**Exercise:** Update the stretch from the line containing "Tweetar (58, 447)" through the line containing "63 (42, 57)" by replacing every occurrence of "Postagem" with "Publicação" and leaving all else unchanged.

Dataset rows
========

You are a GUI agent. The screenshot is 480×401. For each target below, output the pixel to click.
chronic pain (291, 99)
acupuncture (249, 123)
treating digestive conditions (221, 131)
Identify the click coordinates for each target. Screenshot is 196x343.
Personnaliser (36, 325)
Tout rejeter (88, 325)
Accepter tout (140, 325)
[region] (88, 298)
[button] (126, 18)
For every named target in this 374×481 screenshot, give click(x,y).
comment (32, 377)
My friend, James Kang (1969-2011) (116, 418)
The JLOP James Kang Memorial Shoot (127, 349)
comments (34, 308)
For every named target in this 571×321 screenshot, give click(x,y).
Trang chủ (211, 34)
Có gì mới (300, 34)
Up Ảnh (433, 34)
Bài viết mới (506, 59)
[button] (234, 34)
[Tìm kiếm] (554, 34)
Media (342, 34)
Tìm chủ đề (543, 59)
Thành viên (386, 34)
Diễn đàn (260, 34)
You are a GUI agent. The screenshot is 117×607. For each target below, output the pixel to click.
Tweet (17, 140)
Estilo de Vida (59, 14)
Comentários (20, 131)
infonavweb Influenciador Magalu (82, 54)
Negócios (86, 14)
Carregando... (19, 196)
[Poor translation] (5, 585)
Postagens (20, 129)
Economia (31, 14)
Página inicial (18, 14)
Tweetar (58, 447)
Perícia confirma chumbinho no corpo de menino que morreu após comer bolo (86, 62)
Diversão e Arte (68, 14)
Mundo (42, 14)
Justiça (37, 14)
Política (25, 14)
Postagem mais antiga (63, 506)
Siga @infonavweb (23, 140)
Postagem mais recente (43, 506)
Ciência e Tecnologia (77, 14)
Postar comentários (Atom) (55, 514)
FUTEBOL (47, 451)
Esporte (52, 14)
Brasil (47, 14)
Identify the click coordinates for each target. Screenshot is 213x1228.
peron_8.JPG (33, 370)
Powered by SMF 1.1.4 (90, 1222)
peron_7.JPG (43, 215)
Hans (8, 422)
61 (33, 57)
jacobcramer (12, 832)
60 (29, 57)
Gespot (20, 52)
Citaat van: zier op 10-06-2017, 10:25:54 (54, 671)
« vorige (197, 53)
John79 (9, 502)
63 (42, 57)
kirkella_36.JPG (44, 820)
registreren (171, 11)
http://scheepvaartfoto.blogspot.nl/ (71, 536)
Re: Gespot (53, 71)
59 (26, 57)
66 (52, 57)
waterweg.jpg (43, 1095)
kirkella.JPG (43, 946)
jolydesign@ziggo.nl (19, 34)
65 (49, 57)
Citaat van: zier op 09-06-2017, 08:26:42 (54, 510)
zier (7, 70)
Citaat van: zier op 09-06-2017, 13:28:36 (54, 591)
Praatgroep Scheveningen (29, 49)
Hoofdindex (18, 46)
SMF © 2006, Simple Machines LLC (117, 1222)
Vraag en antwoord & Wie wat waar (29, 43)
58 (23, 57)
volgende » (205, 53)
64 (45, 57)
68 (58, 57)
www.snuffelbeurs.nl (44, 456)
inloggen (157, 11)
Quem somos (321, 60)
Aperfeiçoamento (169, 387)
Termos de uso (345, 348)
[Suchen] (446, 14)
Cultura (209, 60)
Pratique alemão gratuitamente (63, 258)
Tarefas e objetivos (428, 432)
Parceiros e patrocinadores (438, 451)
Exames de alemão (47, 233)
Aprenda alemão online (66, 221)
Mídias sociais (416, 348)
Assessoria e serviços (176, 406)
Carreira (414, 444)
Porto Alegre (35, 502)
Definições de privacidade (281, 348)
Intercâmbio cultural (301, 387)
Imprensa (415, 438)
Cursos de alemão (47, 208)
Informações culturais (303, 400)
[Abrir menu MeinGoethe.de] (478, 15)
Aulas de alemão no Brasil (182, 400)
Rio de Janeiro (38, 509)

========

**Answer for the task:**
Tweetar (58, 447)
Perícia confirma chumbinho no corpo de menino que morreu após comer bolo (86, 62)
Diversão e Arte (68, 14)
Mundo (42, 14)
Justiça (37, 14)
Política (25, 14)
Publicação mais antiga (63, 506)
Siga @infonavweb (23, 140)
Publicação mais recente (43, 506)
Ciência e Tecnologia (77, 14)
Postar comentários (Atom) (55, 514)
FUTEBOL (47, 451)
Esporte (52, 14)
Brasil (47, 14)
Identify the click coordinates for each target. Screenshot is 213x1228.
peron_8.JPG (33, 370)
Powered by SMF 1.1.4 (90, 1222)
peron_7.JPG (43, 215)
Hans (8, 422)
61 (33, 57)
jacobcramer (12, 832)
60 (29, 57)
Gespot (20, 52)
Citaat van: zier op 10-06-2017, 10:25:54 (54, 671)
« vorige (197, 53)
John79 (9, 502)
63 (42, 57)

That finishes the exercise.